### Prompt
Put the lines of the records, beginning with the line containing "Screen dimensions: 800x507" and continuing through the line containing "will click(562, 166).", into a Markdown table with a Row column for the row number and a Line column for the line. Leave out blank lines.

[Start Task data]

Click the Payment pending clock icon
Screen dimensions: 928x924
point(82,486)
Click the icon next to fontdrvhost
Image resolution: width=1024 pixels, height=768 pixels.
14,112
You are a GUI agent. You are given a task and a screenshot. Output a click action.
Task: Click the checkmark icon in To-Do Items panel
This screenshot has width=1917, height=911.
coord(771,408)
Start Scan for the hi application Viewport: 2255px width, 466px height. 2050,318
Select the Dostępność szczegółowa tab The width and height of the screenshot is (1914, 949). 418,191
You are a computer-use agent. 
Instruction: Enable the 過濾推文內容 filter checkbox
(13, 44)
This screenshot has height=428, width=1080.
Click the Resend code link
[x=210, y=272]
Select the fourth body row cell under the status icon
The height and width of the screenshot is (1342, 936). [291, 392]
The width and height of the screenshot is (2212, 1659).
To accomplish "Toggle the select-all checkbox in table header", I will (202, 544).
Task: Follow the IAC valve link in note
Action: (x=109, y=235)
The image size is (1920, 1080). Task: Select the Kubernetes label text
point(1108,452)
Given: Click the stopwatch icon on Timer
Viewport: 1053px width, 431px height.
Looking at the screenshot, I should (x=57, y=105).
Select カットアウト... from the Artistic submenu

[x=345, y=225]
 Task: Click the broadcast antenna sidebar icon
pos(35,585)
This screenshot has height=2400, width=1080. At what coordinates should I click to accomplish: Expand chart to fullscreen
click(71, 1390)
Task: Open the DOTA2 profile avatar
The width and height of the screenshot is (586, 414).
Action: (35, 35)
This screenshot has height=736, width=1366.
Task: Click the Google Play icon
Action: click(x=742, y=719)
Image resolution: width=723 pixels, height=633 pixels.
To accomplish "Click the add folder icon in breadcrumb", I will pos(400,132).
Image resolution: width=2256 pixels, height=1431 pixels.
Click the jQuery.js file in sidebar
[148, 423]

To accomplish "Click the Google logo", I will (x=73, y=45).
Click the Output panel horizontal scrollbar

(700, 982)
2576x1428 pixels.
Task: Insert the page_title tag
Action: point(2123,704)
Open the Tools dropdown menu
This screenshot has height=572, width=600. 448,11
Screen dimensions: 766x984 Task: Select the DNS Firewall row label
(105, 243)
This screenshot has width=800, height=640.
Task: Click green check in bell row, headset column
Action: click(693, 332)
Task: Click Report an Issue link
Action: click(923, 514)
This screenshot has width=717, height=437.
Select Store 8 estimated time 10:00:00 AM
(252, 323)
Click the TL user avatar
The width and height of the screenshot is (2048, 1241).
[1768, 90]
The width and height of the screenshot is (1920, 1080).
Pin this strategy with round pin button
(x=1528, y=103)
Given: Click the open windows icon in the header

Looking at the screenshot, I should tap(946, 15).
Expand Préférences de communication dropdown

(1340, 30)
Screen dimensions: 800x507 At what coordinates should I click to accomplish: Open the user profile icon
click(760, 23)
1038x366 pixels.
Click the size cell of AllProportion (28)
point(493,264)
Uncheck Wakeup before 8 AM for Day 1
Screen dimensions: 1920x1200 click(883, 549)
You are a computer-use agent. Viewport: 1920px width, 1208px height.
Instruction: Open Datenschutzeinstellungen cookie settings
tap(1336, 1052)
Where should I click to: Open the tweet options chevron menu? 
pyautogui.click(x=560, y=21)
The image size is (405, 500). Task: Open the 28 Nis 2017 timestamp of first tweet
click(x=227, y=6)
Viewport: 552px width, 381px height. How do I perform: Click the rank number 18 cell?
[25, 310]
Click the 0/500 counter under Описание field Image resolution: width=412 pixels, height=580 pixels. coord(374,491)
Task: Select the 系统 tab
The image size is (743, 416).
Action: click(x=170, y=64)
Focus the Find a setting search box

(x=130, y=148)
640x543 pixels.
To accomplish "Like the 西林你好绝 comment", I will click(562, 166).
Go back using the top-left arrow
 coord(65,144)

[End Task data]

### Written response
| Row | Line |
|---|---|
| 1 | Screen dimensions: 800x507 At what coordinates should I click to accomplish: Open the user profile icon |
| 2 | click(760, 23) |
| 3 | 1038x366 pixels. |
| 4 | Click the size cell of AllProportion (28) |
| 5 | point(493,264) |
| 6 | Uncheck Wakeup before 8 AM for Day 1 |
| 7 | Screen dimensions: 1920x1200 click(883, 549) |
| 8 | You are a computer-use agent. Viewport: 1920px width, 1208px height. |
| 9 | Instruction: Open Datenschutzeinstellungen cookie settings |
| 10 | tap(1336, 1052) |
| 11 | Where should I click to: Open the tweet options chevron menu?  |
| 12 | pyautogui.click(x=560, y=21) |
| 13 | The image size is (405, 500). Task: Open the 28 Nis 2017 timestamp of first tweet |
| 14 | click(x=227, y=6) |
| 15 | Viewport: 552px width, 381px height. How do I perform: Click the rank number 18 cell? |
| 16 | [25, 310] |
| 17 | Click the 0/500 counter under Описание field Image resolution: width=412 pixels, height=580 pixels. coord(374,491) |
| 18 | Task: Select the 系统 tab |
| 19 | The image size is (743, 416). |
| 20 | Action: click(x=170, y=64) |
| 21 | Focus the Find a setting search box |
| 22 | (x=130, y=148) |
| 23 | 640x543 pixels. |
| 24 | To accomplish "Like the 西林你好绝 comment", I will click(562, 166). |